The task: Could you retype every line below exactly, omitting the images?

(Stored records)
BEGIN

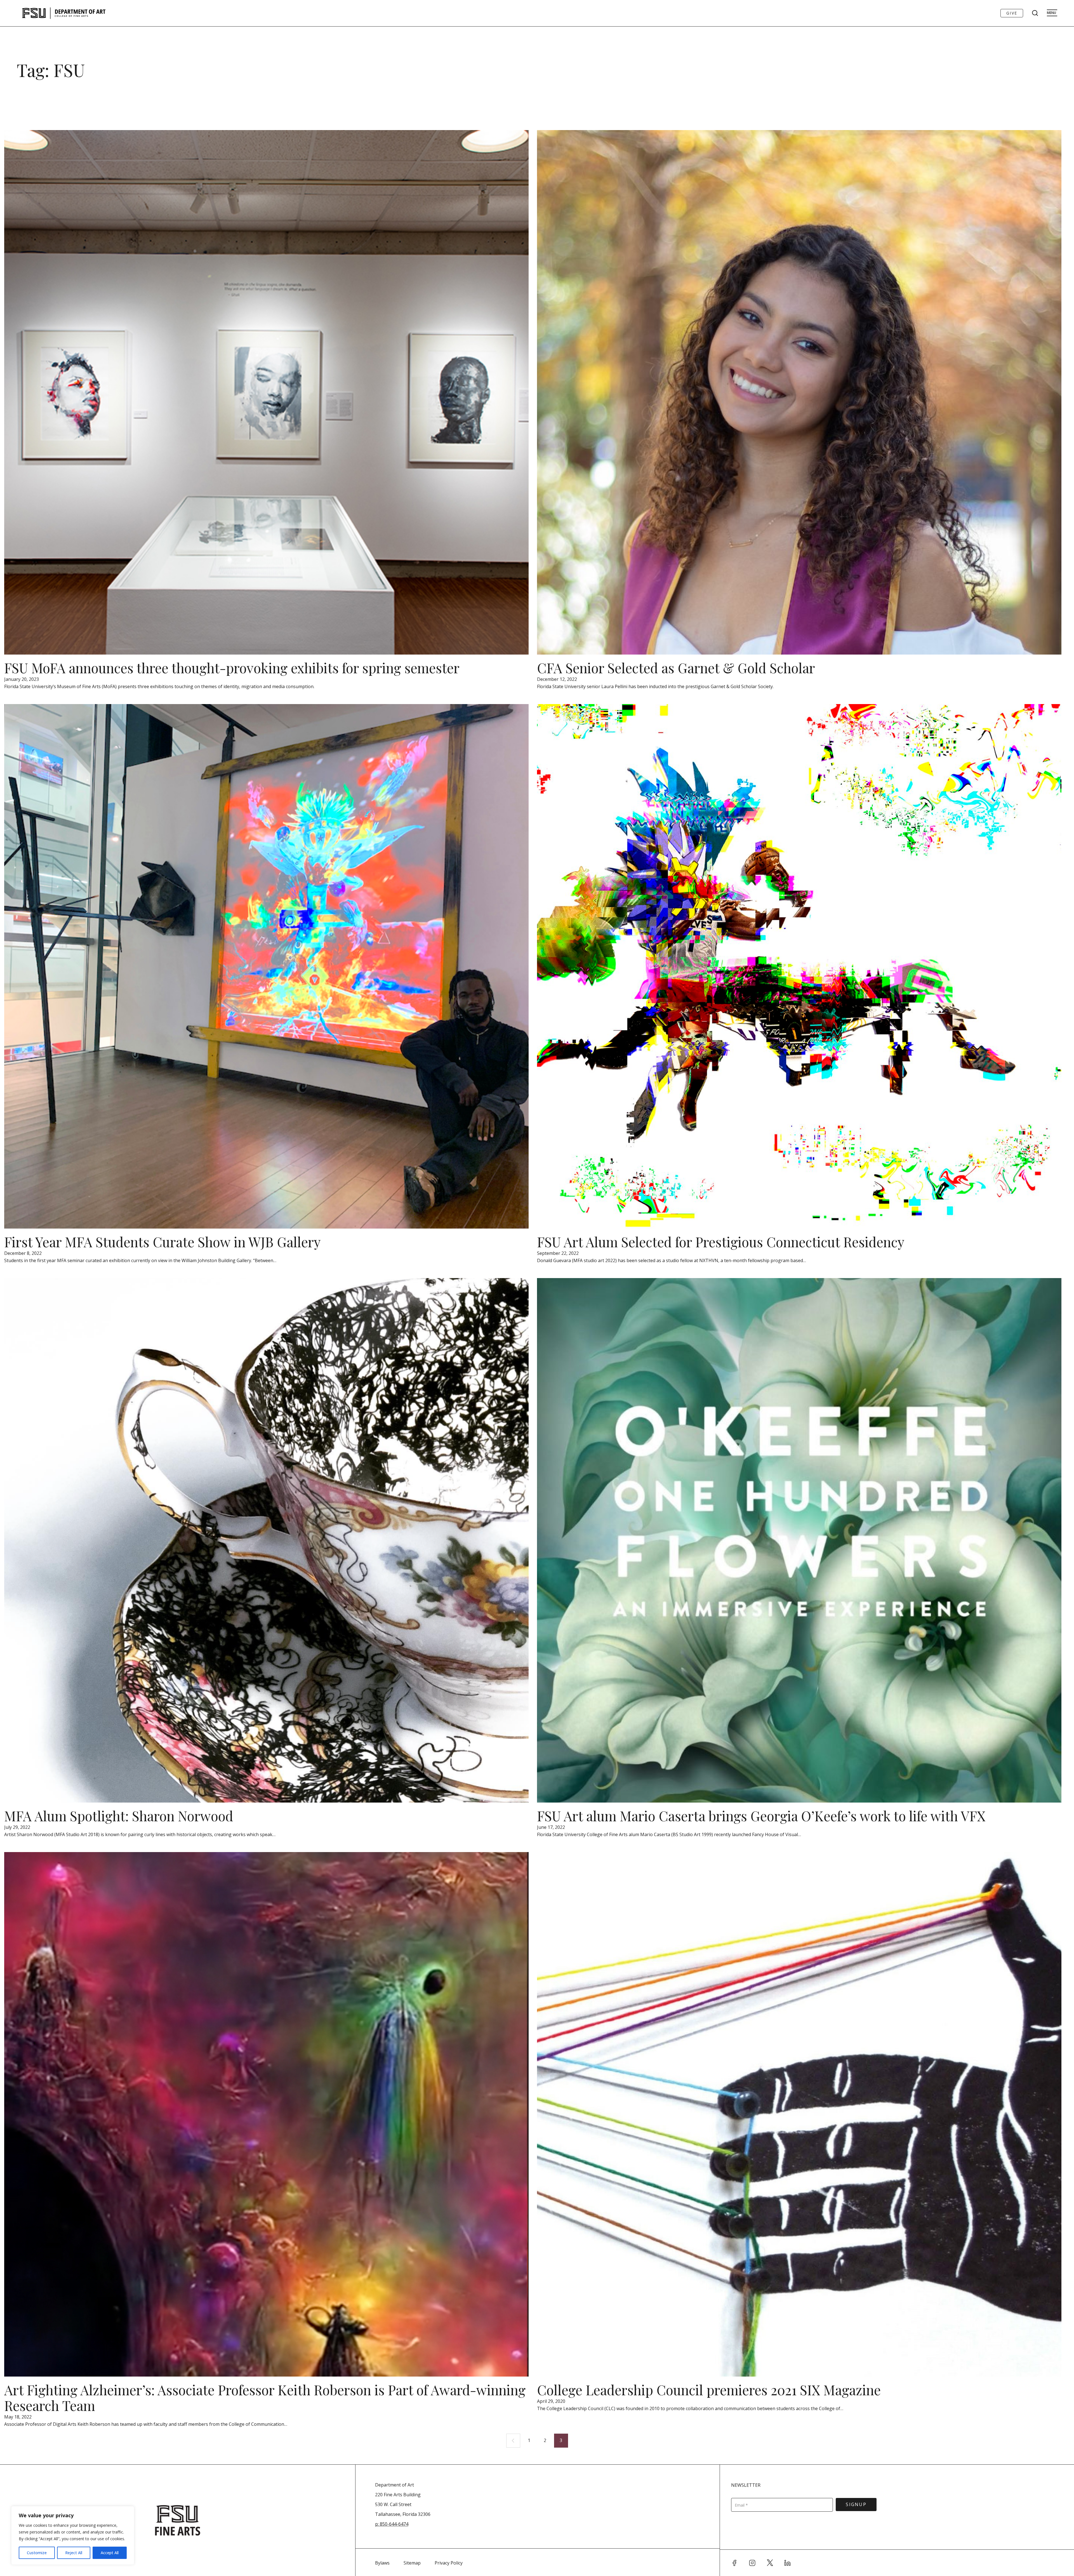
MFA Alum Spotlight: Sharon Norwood (118, 1816)
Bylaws (382, 2563)
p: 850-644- (386, 2524)
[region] (72, 2535)
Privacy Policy (449, 2563)
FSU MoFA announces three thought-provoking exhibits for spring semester (232, 668)
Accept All (110, 2552)
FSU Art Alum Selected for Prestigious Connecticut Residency (721, 1242)
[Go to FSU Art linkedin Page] (787, 2562)
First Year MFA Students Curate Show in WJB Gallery (162, 1242)
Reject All (73, 2552)
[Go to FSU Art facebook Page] (734, 2562)
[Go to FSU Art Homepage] (80, 13)
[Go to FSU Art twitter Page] (770, 2562)
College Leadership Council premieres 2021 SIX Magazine (709, 2390)
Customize (37, 2552)
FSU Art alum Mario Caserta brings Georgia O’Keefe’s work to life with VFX (761, 1816)
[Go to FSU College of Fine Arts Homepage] (178, 2520)
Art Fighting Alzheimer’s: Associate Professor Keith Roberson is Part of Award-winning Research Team (265, 2397)
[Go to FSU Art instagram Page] (752, 2562)
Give (1011, 13)
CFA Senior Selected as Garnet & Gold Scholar (676, 668)
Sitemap (412, 2563)
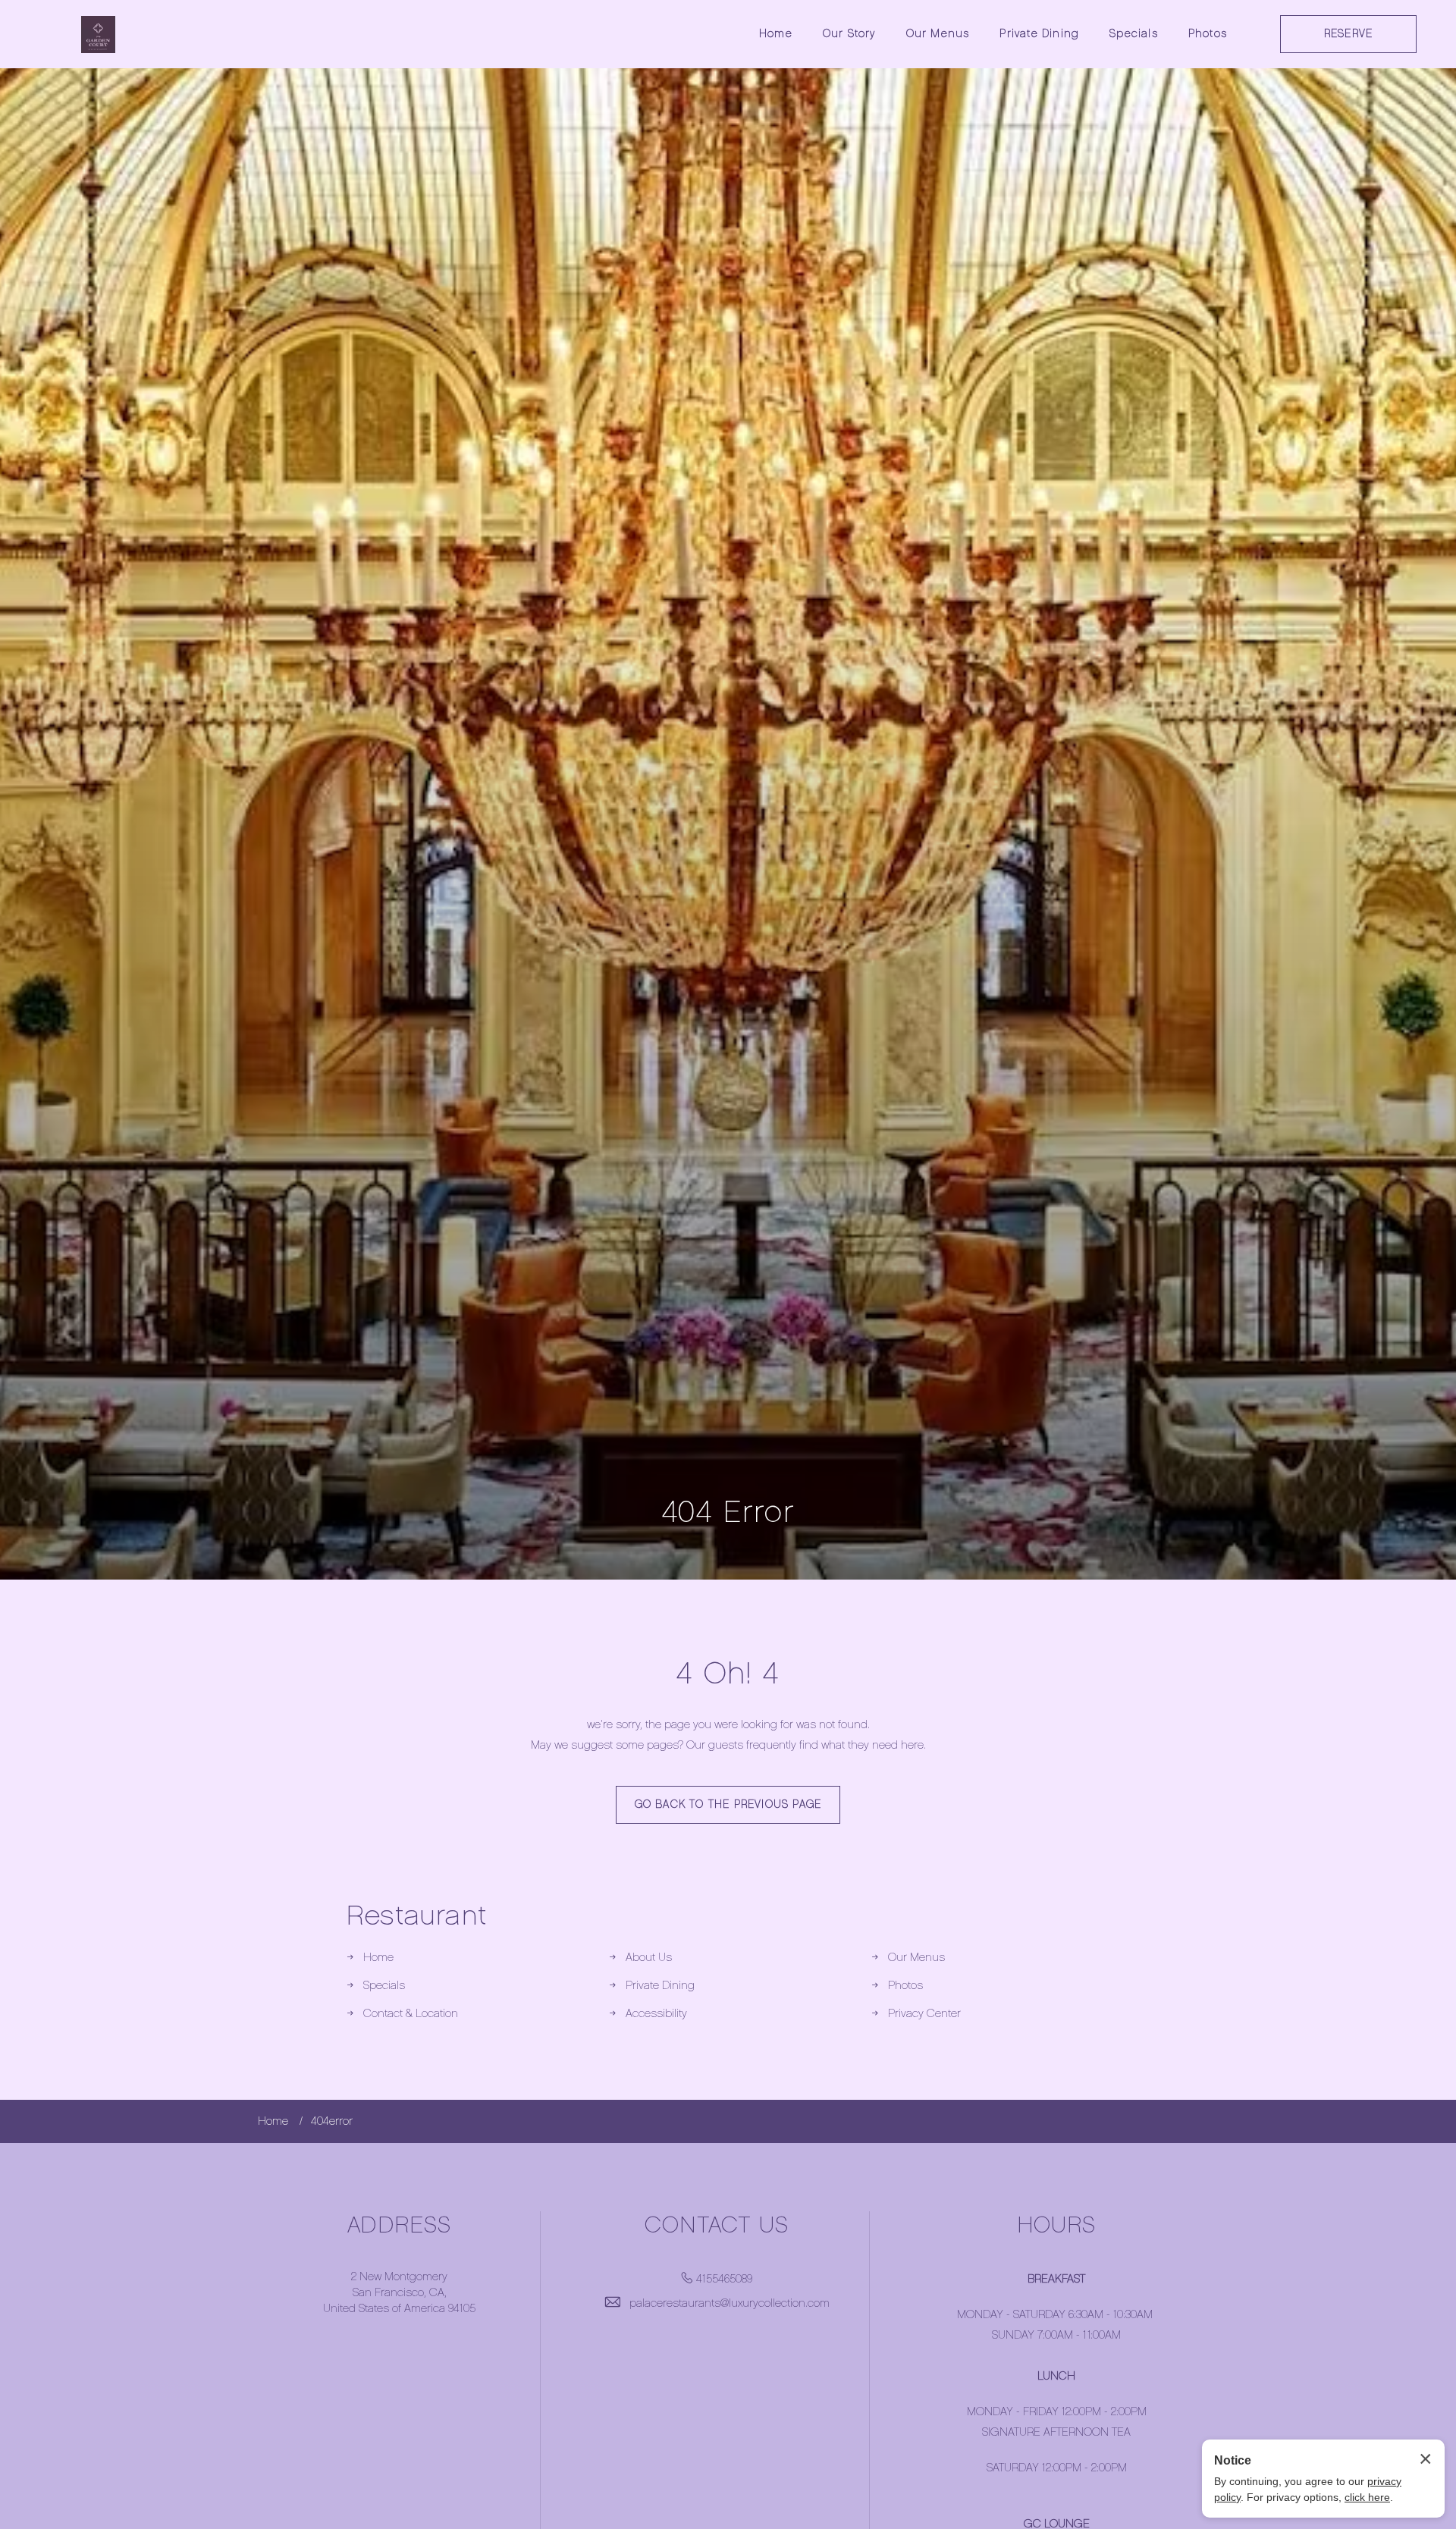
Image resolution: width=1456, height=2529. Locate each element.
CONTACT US (717, 2225)
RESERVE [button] (1348, 33)
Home (775, 33)
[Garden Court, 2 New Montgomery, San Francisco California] (97, 34)
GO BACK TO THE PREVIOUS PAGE (728, 1804)
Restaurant (417, 1915)
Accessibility (656, 2013)
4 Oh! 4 (728, 1673)
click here (1367, 2497)
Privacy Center (924, 2013)
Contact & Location (410, 2013)
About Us (649, 1957)
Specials (1133, 33)
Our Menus (938, 33)
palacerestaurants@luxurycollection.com (729, 2303)
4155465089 (724, 2279)
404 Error (728, 1512)
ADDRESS (399, 2225)
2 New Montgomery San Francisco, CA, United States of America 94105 (399, 2292)
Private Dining (1039, 33)
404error (332, 2121)
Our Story (849, 33)
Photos (1207, 33)
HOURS (1057, 2225)
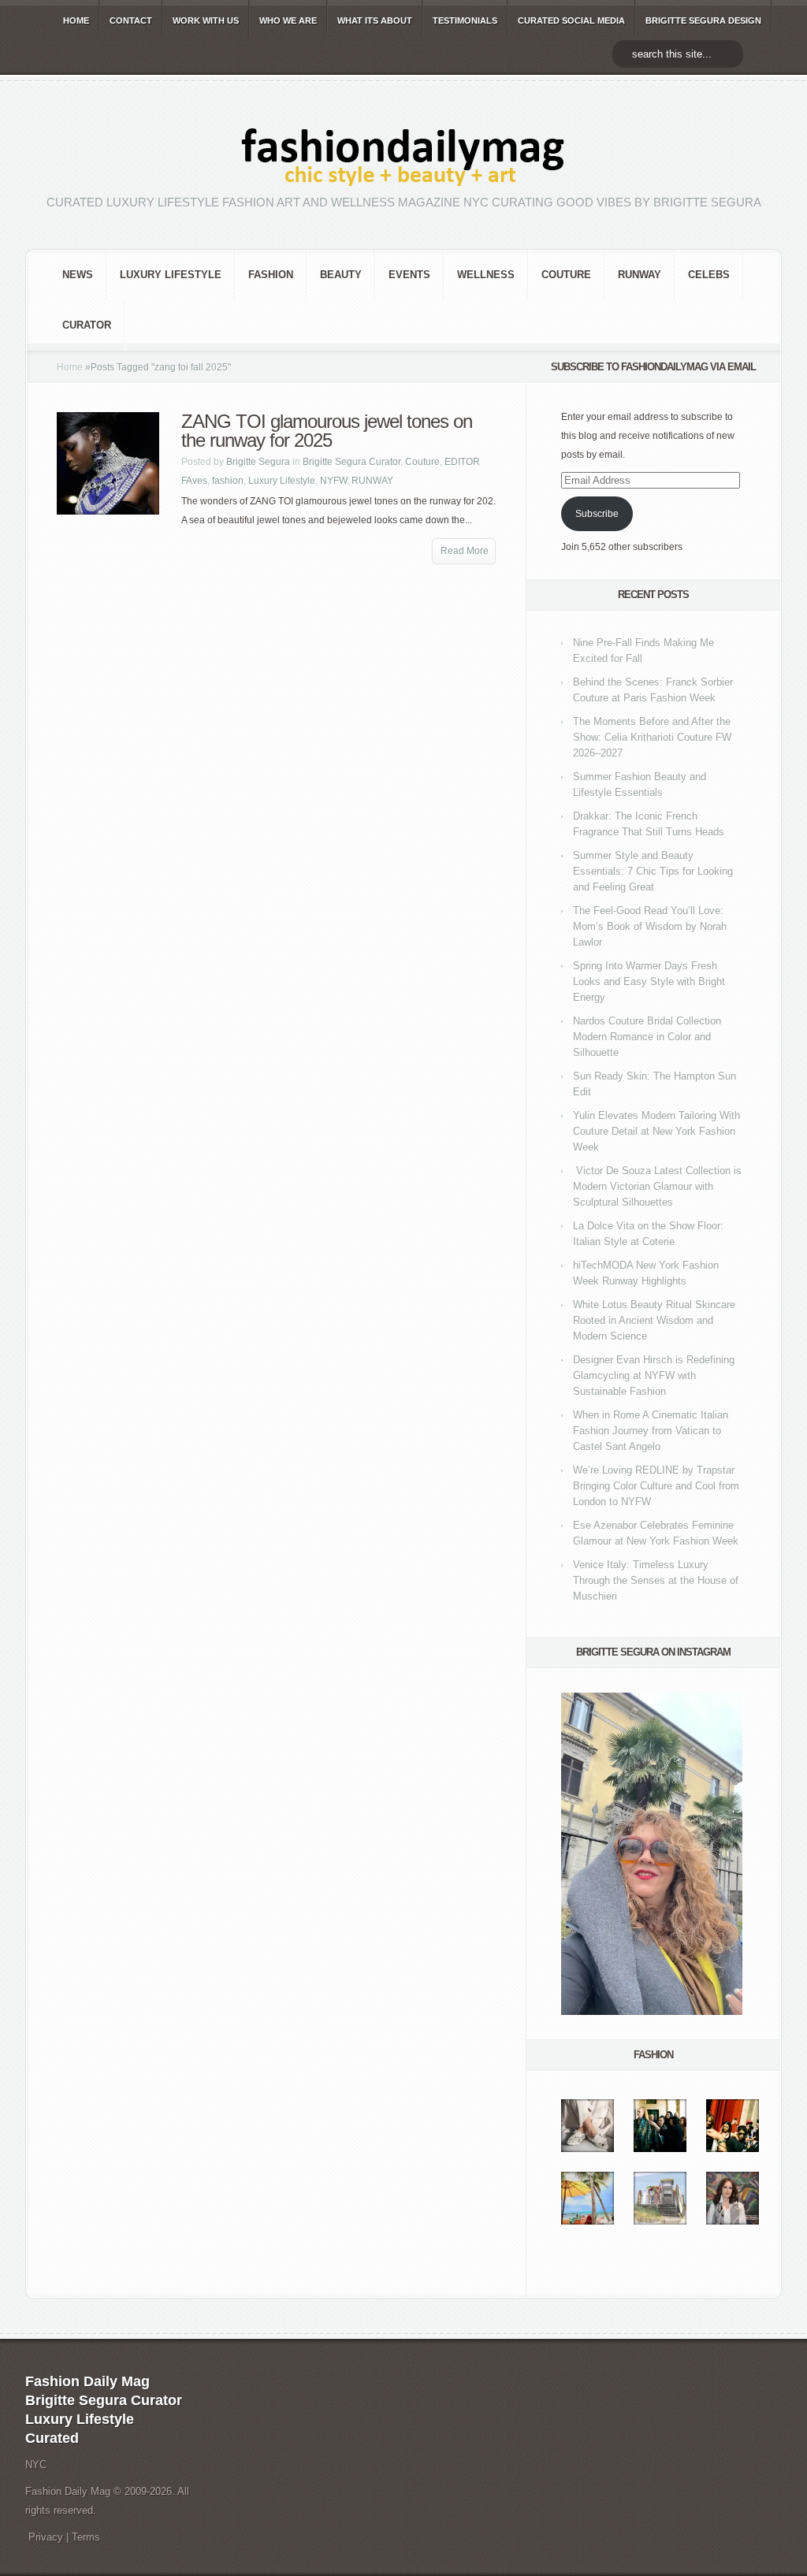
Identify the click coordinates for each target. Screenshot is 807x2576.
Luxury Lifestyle (170, 275)
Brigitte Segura (258, 461)
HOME (76, 20)
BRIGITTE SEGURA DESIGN (703, 20)
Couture (566, 275)
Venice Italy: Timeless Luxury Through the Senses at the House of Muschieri (655, 1580)
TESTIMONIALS (465, 20)
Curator (86, 325)
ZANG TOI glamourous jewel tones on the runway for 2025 (326, 431)
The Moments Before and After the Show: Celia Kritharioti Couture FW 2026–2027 (652, 737)
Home (70, 367)
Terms (86, 2537)
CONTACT (131, 20)
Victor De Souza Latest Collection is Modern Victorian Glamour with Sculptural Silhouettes (657, 1186)
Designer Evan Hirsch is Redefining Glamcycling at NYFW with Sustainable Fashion (653, 1375)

END

Exercise solution:
MFA Alum Spotlight: Sharon Norwood (118, 1816)
Bylaws (382, 2563)
p: 850-644- (386, 2524)
[region] (72, 2535)
Privacy Policy (449, 2563)
FSU MoFA announces three thought-provoking exhibits for spring semester (232, 668)
Accept All (110, 2552)
FSU Art Alum Selected for Prestigious Connecticut Residency (721, 1242)
[Go to FSU Art linkedin Page] (787, 2562)
First Year MFA Students Curate Show in WJB Gallery (162, 1242)
Reject All (73, 2552)
[Go to FSU Art facebook Page] (734, 2562)
[Go to FSU Art Homepage] (80, 13)
[Go to FSU Art twitter Page] (770, 2562)
College Leadership Council premieres 2021 SIX Magazine (709, 2390)
Customize (37, 2552)
FSU Art alum Mario Caserta brings Georgia O’Keefe’s work to life with VFX (761, 1816)
[Go to FSU College of Fine Arts Homepage] (178, 2520)
Art Fighting Alzheimer’s: Associate Professor Keith Roberson is Part of Award-winning Research Team (265, 2397)
[Go to FSU Art instagram Page] (752, 2562)
Give (1011, 13)
CFA Senior Selected as Garnet & Gold Scholar (676, 668)
Sitemap (412, 2563)
Image resolution: width=1456, height=2529. Locate each element.
CONTACT US (717, 2225)
RESERVE [button] (1348, 33)
Home (775, 33)
[Garden Court, 2 New Montgomery, San Francisco California] (97, 34)
GO BACK TO THE PREVIOUS PAGE (728, 1804)
Restaurant (417, 1915)
Accessibility (656, 2013)
4 Oh! 4 (728, 1673)
click here (1367, 2497)
Privacy Center (924, 2013)
Contact & Location (410, 2013)
About Us (649, 1957)
Specials (1133, 33)
Our Menus (938, 33)
palacerestaurants@luxurycollection.com (729, 2303)
4155465089 (724, 2279)
404 Error (728, 1512)
ADDRESS (399, 2225)
2 New Montgomery San Francisco, CA, United States of America 94105 (399, 2292)
Private Dining (1039, 33)
404error (332, 2121)
Our Story (849, 33)
Photos (1207, 33)
HOURS (1057, 2225)
Identify the click coordinates for each target. Screenshot is 807x2576.
Luxury Lifestyle (170, 275)
Brigitte Segura (258, 461)
HOME (76, 20)
BRIGITTE SEGURA DESIGN (703, 20)
Couture (566, 275)
Venice Italy: Timeless Luxury Through the Senses at the House of Muschieri (655, 1580)
TESTIMONIALS (465, 20)
Curator (86, 325)
ZANG TOI glamourous jewel tones on the runway for 2025 (326, 431)
The Moments Before and After the Show: Celia Kritharioti Couture FW 2026–2027 (652, 737)
Home (70, 367)
Terms (86, 2537)
CONTACT (131, 20)
Victor De Souza Latest Collection is Modern Victorian Glamour with Sculptural Silhouettes (657, 1186)
Designer Evan Hirsch is Redefining Glamcycling at NYFW with Sustainable Fashion (653, 1375)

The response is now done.